In the eye of many early motorists Panhard-Levassors were seen as the best cars in the world, until they were gradually eclipsed by the more sophisticated Mercedes and other manufacturers who copied that make's innovations. However, in the early 1900s such was the demand for Panhard-Levassors that there was a significant waiting list for new cars, the company was paying its shareholders a 50 dividend each year, and therefore it only gradually changed its winning formula.

The Panhard-Levassor works records show that this vehicle left the factory on the 14th November 1903 as a "chassis complet de voiture automobile type touriste" to the order of Guilbert et Cie, 20 rue du Cloitre, Notre-Dame, Paris. Interestingly the car is fitted with radiator of the "cloisonne" type introduced by Grouvelle ET Arquembourg (suppliers of radiators and water pumps to Panhard-Levassor) in 1903. Reporting the Paris Salon in December 1903. The Autocrat commented about the Panhard-Levassor cars (in part). " The radiator is of the new Grouvelle et Arquembourg type, with small tubes and small square gills, carried in an irregular "collector" or frame, fitting in front of the bonnet. The car was bought from Guibert by Monsieur Negre, of Greoux-les-Bains, in the Verdon valley in the Basses-Alpes of the south of France. M. Negre was the patron of the Hotel les Bains and had the chassis bodied by coachbuilders A Montel of Marseille as a Hotel Omnibus to transport guests to and from the railway station at Manosque some 14 kilometres away. The Panhard-Levassor performed its task admirably but eventually it was laid up in the hotel garage, until the mid-1970s.

Three times in the past 100 years has the French system of vehicle registration been changed and it is not know what letter on the number plate this car originally carried (it was probably an H to denote the Basses-Alpes) but in 1928 a new system was introduced and on the 25th May 1929 the Panhard-Levassor was re-registered 908 AR ( the AR being the mark for the Basses-Alpes), thus suggesting that the car was still in use.

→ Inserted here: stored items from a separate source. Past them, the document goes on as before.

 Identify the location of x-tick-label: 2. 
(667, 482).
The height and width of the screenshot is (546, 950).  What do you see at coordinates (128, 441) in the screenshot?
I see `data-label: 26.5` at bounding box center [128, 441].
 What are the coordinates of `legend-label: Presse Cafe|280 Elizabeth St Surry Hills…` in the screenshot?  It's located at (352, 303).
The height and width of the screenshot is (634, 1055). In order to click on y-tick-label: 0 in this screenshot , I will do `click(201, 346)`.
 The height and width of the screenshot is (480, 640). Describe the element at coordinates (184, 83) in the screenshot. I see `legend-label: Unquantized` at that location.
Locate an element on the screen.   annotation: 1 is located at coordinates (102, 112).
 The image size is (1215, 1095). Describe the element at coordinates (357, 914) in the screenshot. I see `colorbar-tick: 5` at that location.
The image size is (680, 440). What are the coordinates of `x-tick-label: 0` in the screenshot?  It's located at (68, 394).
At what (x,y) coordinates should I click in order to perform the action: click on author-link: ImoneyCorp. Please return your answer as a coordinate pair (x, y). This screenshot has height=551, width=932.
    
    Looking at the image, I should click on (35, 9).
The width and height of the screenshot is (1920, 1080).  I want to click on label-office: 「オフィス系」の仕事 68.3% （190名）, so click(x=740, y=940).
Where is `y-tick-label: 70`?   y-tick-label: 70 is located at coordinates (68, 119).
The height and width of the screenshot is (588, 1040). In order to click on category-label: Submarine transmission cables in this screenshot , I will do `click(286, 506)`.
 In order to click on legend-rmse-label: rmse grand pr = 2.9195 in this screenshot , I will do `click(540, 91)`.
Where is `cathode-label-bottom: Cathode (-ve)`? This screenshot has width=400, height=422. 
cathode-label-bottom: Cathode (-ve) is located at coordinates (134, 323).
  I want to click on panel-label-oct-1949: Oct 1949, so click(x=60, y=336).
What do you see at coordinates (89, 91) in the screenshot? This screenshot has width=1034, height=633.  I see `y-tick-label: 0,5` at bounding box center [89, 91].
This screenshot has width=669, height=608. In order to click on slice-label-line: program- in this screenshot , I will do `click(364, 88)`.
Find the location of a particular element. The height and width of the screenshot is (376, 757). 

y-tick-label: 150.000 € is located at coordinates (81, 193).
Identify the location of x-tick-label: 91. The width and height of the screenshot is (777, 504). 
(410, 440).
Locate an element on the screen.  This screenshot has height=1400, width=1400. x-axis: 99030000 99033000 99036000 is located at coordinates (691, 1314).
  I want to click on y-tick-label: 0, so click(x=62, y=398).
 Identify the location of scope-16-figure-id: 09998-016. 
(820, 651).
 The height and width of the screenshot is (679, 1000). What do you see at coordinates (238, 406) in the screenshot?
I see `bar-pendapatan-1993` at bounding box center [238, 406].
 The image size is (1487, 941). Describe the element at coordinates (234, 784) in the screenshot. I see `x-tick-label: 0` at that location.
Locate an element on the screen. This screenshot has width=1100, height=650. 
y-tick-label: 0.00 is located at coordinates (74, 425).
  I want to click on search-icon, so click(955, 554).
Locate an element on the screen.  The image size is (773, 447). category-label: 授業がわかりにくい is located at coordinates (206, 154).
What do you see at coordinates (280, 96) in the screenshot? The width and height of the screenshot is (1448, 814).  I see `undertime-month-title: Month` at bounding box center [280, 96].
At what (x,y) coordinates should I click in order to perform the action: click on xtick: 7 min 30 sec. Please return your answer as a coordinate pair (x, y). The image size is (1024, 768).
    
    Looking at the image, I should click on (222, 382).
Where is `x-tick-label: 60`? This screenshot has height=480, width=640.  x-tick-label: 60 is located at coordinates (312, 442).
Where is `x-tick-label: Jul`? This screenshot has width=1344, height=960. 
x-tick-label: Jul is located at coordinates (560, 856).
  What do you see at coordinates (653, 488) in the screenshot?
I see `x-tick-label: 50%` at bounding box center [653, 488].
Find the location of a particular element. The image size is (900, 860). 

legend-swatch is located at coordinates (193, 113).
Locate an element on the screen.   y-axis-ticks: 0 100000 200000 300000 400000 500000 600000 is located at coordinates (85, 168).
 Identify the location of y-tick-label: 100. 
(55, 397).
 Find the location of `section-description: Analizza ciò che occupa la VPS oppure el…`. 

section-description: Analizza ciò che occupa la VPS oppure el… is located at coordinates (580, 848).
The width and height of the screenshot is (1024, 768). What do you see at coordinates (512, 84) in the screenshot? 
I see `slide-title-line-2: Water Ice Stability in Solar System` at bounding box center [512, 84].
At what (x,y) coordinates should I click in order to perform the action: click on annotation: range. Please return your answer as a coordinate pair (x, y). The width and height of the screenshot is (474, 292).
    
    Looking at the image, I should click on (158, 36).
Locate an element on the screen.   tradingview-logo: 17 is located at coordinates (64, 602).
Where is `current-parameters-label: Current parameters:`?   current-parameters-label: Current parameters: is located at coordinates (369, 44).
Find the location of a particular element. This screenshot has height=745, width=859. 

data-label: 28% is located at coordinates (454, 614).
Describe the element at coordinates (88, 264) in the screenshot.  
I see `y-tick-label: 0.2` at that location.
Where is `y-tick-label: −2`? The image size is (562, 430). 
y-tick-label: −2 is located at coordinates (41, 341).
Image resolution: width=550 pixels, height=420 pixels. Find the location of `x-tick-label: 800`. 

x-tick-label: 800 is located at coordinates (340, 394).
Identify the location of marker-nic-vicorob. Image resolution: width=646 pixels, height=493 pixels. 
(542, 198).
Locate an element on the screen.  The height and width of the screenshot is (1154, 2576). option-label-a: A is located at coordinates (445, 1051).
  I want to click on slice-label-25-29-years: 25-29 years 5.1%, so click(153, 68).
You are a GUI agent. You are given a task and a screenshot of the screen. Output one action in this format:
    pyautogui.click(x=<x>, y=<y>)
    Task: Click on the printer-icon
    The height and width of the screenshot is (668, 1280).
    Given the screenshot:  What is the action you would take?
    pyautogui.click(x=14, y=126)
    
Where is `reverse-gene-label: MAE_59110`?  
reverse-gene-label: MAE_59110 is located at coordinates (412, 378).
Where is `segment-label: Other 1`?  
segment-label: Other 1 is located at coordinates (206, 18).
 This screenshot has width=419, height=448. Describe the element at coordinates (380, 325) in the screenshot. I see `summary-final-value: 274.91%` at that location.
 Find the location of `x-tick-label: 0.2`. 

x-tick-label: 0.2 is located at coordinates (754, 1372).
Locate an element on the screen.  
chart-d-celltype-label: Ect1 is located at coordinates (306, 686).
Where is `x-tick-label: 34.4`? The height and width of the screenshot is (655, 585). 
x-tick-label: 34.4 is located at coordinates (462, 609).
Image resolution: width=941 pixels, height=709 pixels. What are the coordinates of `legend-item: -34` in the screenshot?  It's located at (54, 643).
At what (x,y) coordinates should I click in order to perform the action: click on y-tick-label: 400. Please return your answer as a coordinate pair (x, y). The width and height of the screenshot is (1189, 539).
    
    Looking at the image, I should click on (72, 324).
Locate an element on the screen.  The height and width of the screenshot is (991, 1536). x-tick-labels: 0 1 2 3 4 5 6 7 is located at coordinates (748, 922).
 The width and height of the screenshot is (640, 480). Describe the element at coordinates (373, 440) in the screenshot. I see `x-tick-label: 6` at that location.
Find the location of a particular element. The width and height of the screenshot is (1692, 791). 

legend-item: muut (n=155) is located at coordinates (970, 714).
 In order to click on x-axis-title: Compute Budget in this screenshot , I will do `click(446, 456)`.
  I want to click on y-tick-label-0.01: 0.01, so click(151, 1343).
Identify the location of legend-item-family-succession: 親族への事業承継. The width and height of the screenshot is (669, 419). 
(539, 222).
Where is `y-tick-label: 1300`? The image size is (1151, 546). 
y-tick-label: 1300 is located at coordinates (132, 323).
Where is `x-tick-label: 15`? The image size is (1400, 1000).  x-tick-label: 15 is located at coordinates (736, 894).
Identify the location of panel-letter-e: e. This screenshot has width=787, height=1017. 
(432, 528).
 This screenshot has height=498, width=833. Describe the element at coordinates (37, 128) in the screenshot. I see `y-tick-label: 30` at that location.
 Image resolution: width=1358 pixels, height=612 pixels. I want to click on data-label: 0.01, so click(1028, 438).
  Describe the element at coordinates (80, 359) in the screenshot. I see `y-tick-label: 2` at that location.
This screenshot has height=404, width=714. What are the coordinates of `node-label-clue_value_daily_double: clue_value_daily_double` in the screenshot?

When a third registration system was established in 1950 (with a number used to show the departments arranged in alphabetical order) the car was again re-registered, and given the numero d'immatriculation 682 AC04 on the 9th of January 1957, the 04 showing its continued presence in Greoux-les-Bains, with the owner being hotelier Jean Negre. Therefore the car has continued in one family ownership, in the same French town, since it was new.

In the mid-1970s the grandson of the original owner put the car back into running order and had it repainted to its original pattern before showing it at a rally in Marseille where it attracted considerable interest. Since then the Panhard-Levassor has had little use. It will therefore need sympathetic attention if it is to be put back on the road.

A 15hp Panhard-Levassor has to be amongst the most sought after of London to Brighton Run eligible motor Cars. The firm's twin-cylinder 7hp model is sprightly and the 15hp cars also possesses this attribute, but are somewhat more "long-legged" with the four-speed gearbox and an ability to climb average gradients without changing down. Furthermore, it does not have the heavier steering that the larger Panhard-Levassor models (and most other "big" cars of the period) inevitably exhibit when required to be used at low speeds, as is so frequently the case on the Brighton Run and when being used in the presence of modern traffic.
With its six-seater bodywork, an impeccable history from 1903 and the quality of the original product, this is a most desirable four-cylinder Brighton car.